Exercise instructions: In the stretch from the line containing "The image size is (858, 671)." through the line containing "pos(914,448)", swap "Living Expenses" for "Travel Expenses" and give those lines again with everything else unchanged. Leave the pictures out.

───── Provided data ─────

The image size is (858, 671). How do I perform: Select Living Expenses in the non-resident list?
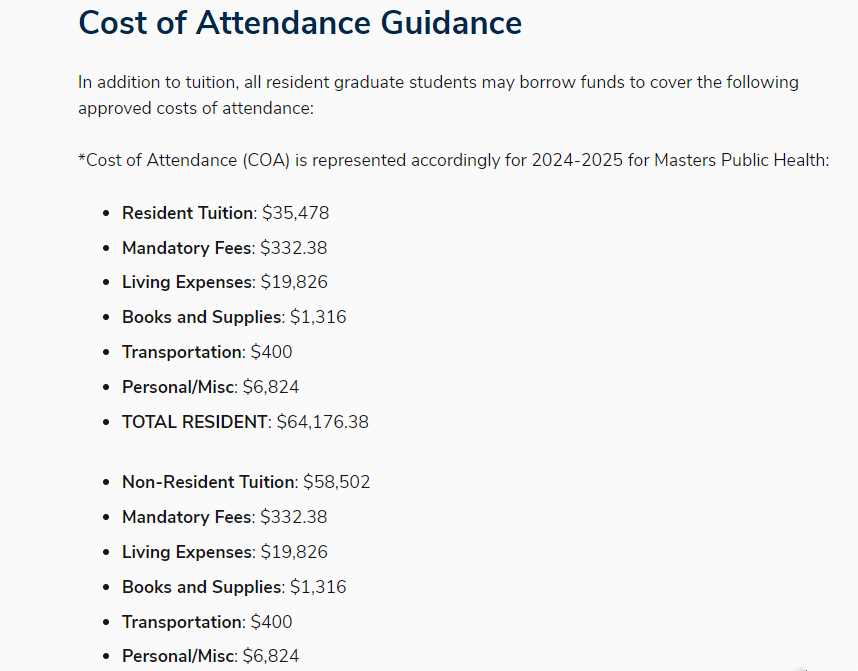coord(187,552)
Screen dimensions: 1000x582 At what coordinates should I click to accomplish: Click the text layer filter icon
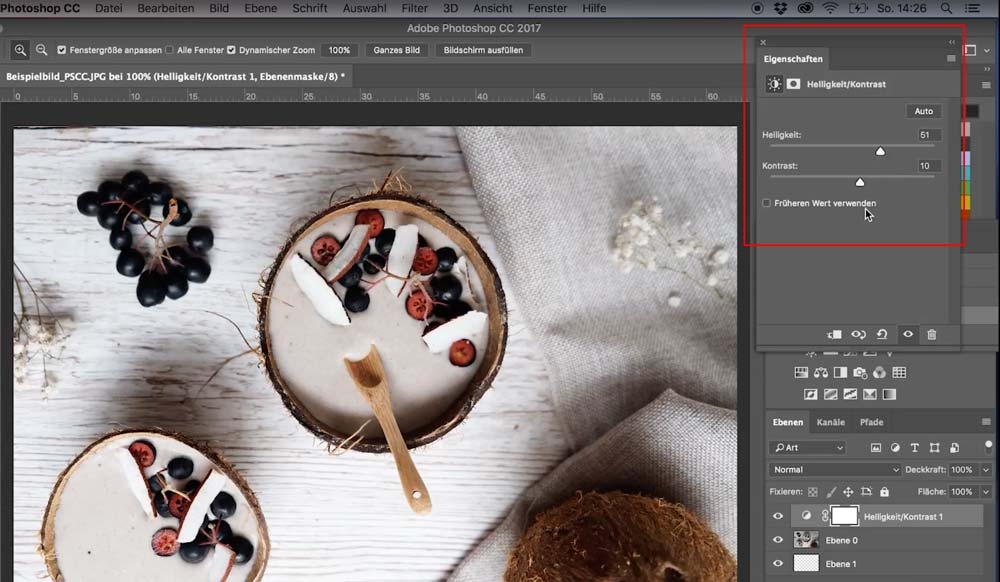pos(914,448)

─────
───── Provided data ─────

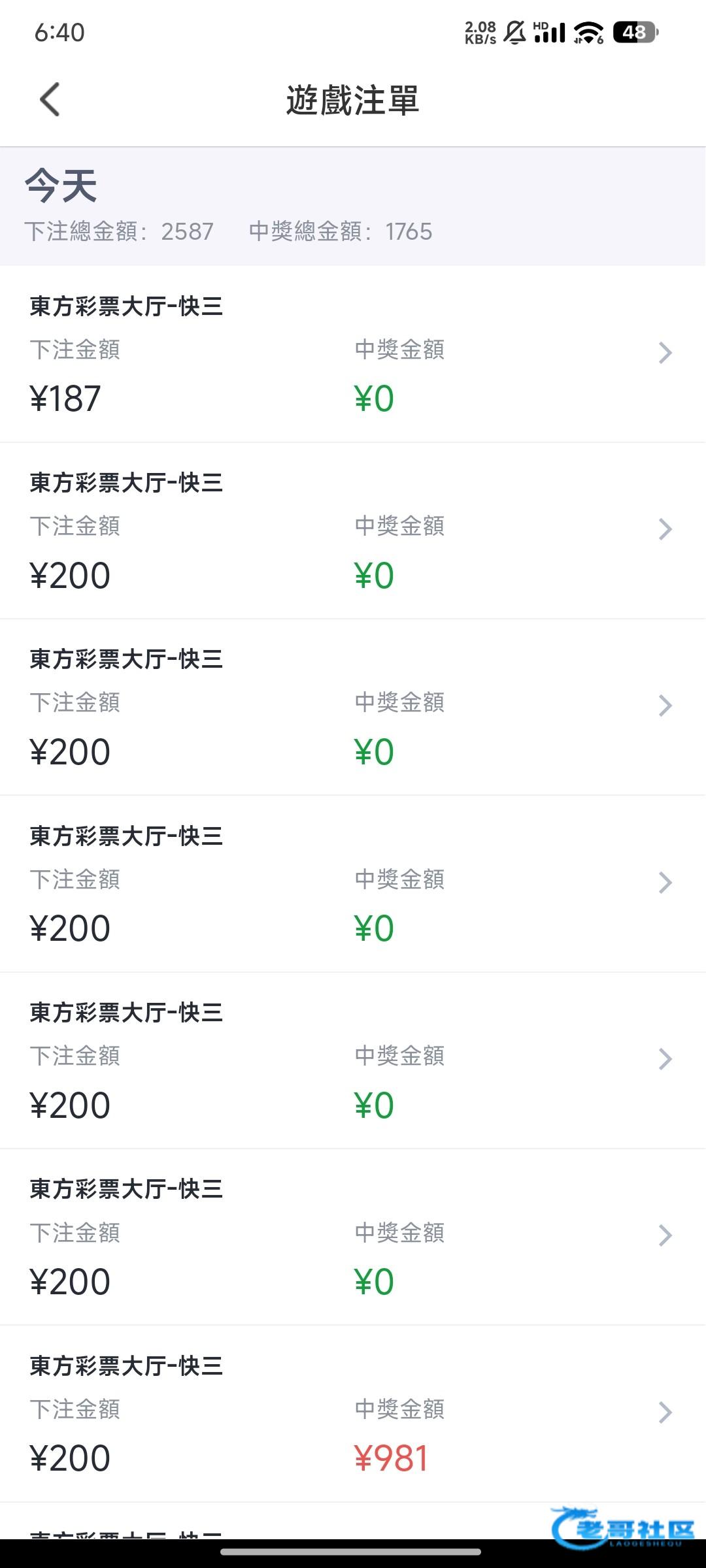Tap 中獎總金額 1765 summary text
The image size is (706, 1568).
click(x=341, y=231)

─────

Written solution:
The image size is (858, 671). How do I perform: Select Travel Expenses in the non-resident list?
coord(187,552)
Screen dimensions: 1000x582 At what coordinates should I click to accomplish: Click the text layer filter icon
pos(914,448)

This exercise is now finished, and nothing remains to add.